*** Source text ***

Maximum Capacity - Some Thoughts about Depression

Source: pixabay.com

Disclaimer: This is a personal post, written around midnight on my phone. Nothing fictional, no story and not really scientific. Read at own risk.

I’ve been diagnosed with depression. It’s not bad enough that I need to take meds – at least not according to the therapist who diagnosed me. I’m extremely high functioning and you probably wouldn’t notice that something is wrong.

I’m doing alright at university, I’m extremely structured and can easily balance multiple tasks. I used to work two jobs and as you’ve probably seen, I post a text of significant length almost daily on here.

What you don’t know is that 80% of my energy is wasted on totally mundane things, like leaving the bed and showering on a regular basis. It takes immense self control for me just to keep living.

*** End of Source text ***
*** Entries supplied ***

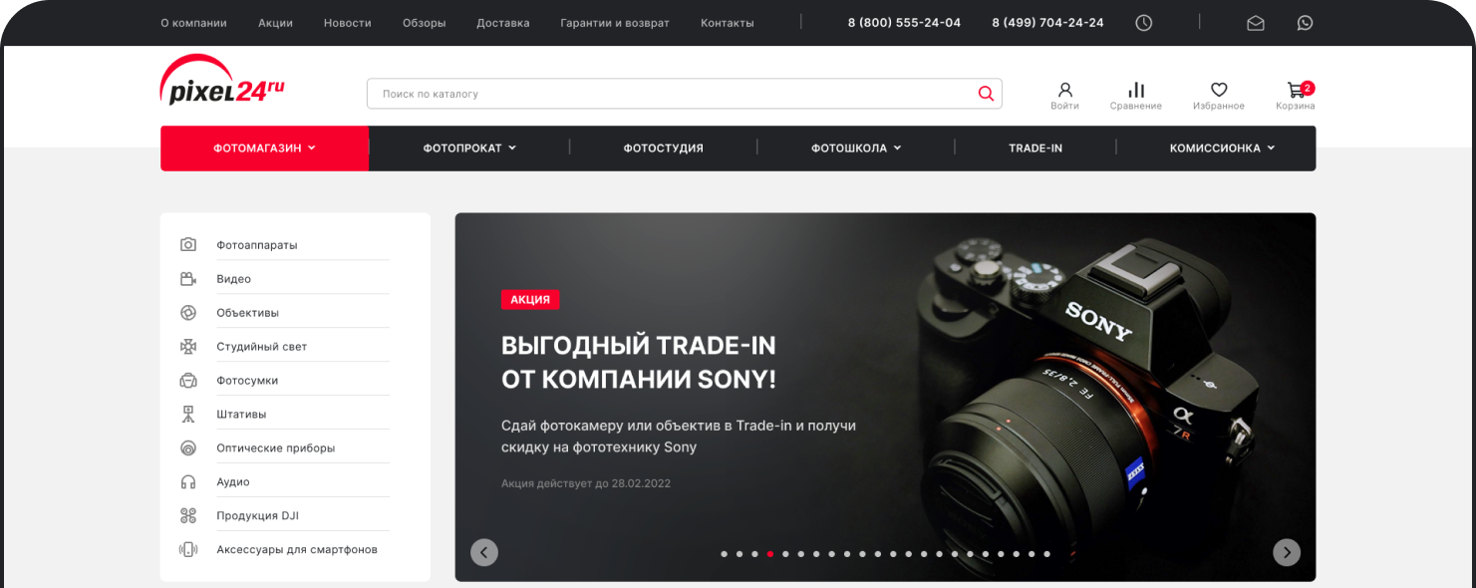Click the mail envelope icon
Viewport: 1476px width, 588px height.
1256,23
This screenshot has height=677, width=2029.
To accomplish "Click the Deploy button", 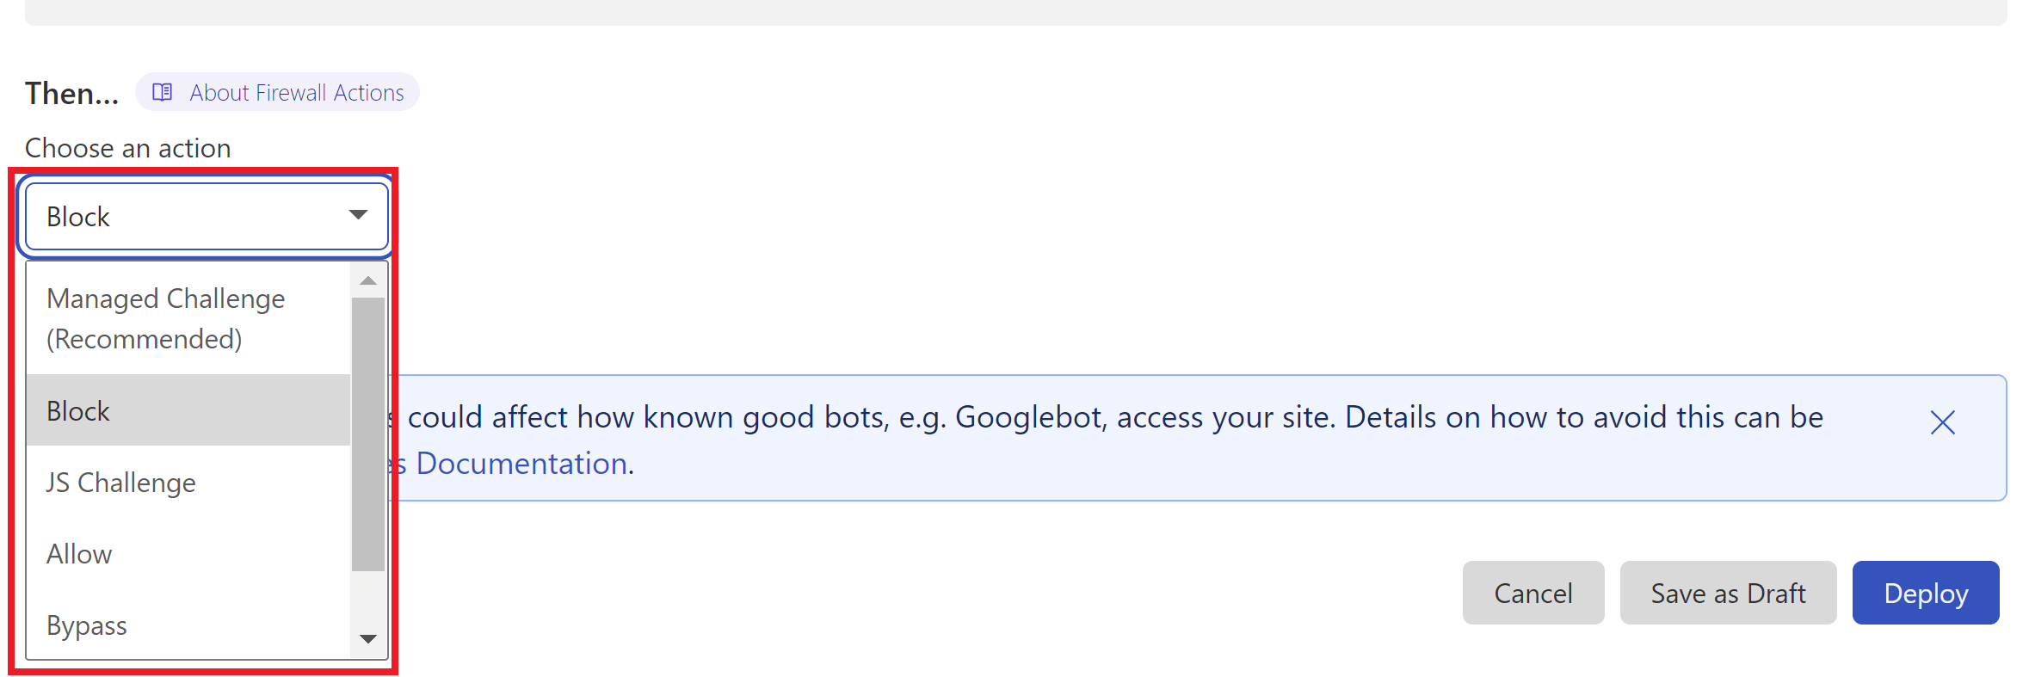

*** End of Entries supplied ***
*** Entries supplied ***

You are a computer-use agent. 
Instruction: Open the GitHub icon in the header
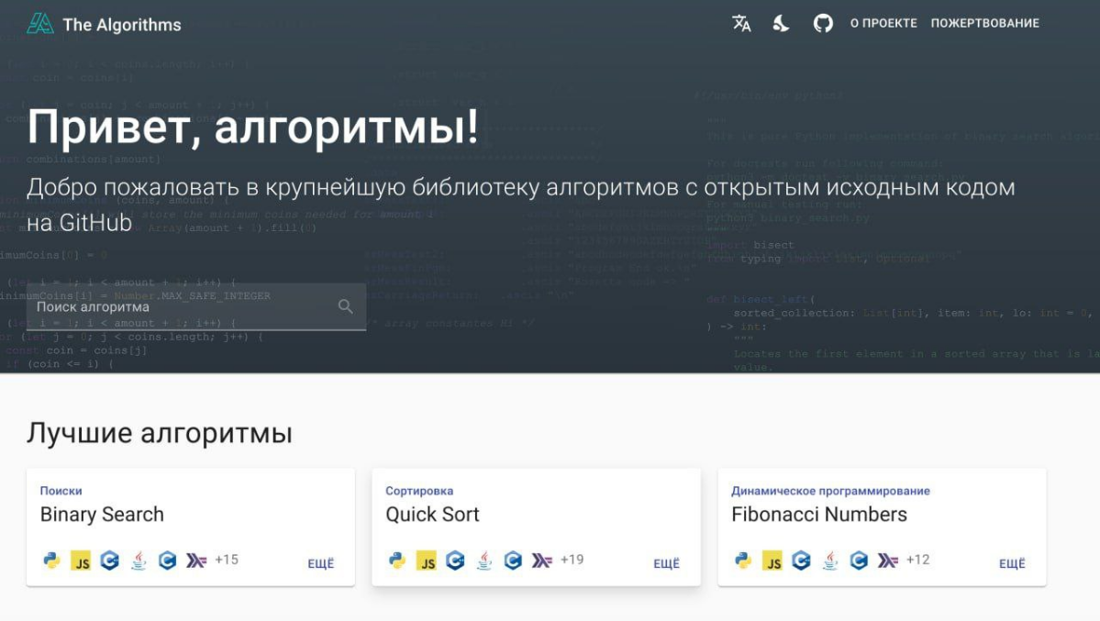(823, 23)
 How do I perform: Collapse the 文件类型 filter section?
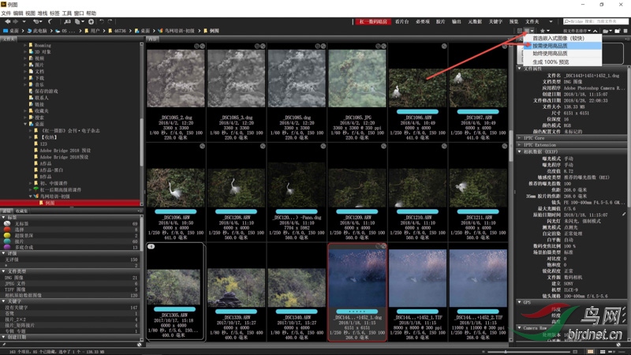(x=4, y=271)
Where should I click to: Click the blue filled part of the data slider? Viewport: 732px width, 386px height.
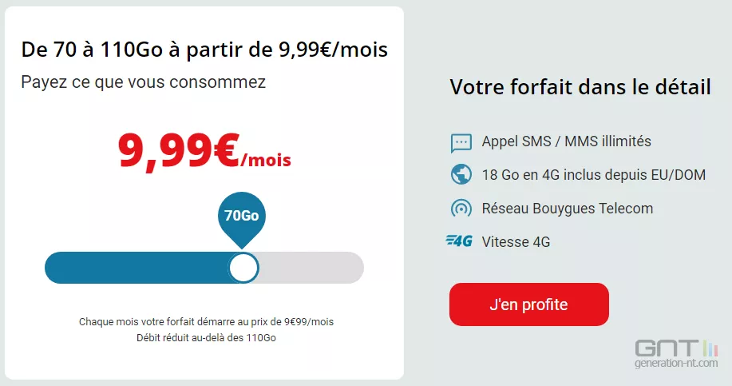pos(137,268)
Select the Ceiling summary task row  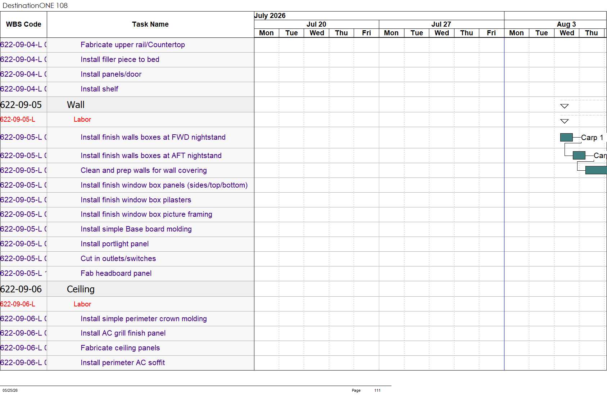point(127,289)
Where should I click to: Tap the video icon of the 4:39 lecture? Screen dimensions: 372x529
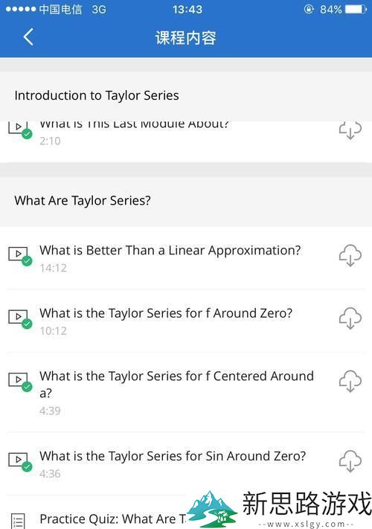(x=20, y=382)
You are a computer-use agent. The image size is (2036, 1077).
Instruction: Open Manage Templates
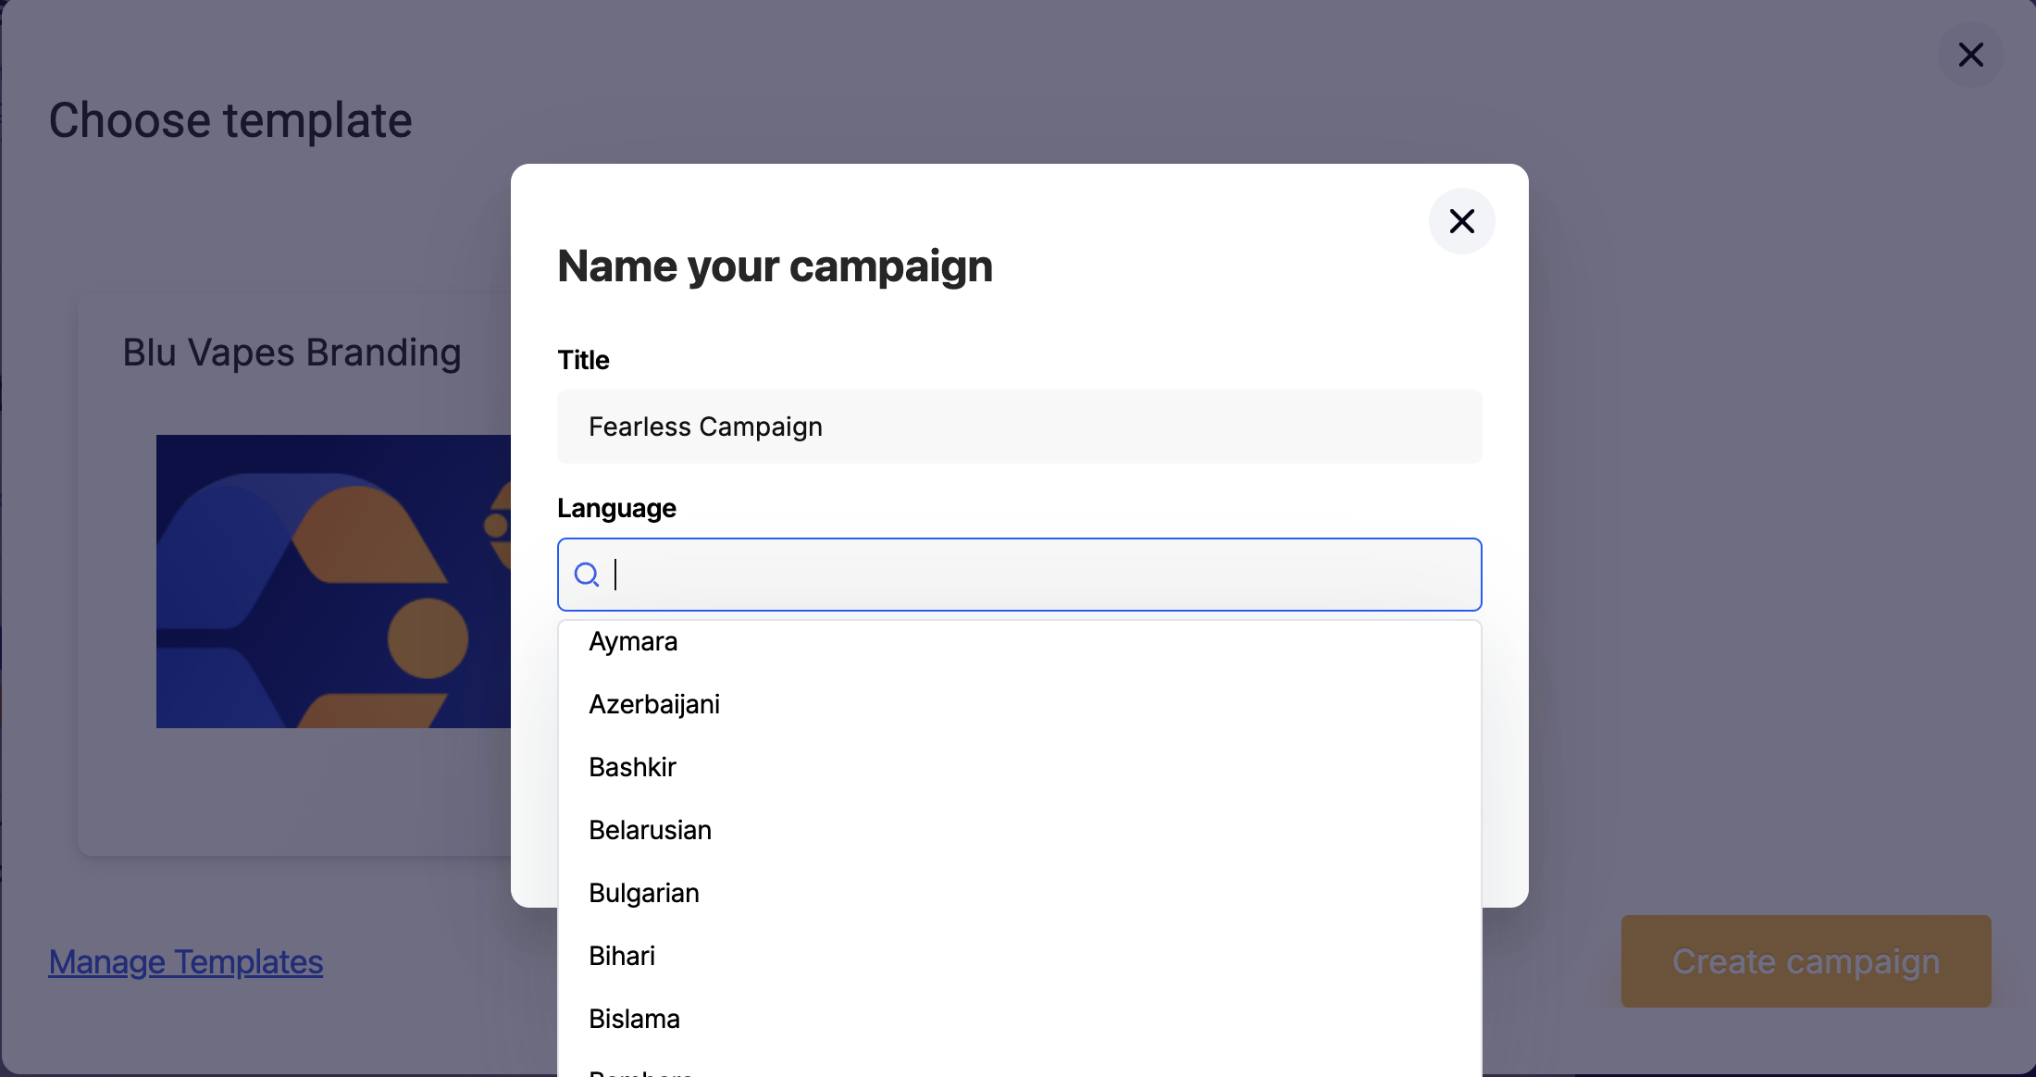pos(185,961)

*** End of Entries supplied ***

### Task requirements
**A)** In the post about depression, what share of the writer's energy goes to mundane things like leaving the bed and showering?
**B)** Carry on the post about depression from its last sentence.

### Task results
**A)** 80%

**B)**
And sometimes I wonder, how would my life look like if I didn’t have to waste the majority of my energy? If I could actually use it to do things like studying? My current grades are mediocre, but that isn’t surprising. I barely study at all. And if you consider that, my grades are actually amazing.

If I were able to focus on studying, I’d probably be at the top of my class.

But I can’t.

I wonder how many people have the same problem. I wonder how scientifically evolved humanity would be if there weren’t people who are held back by their own brains.

I wonder what our world would look like if we were all able to live at maximum capacity.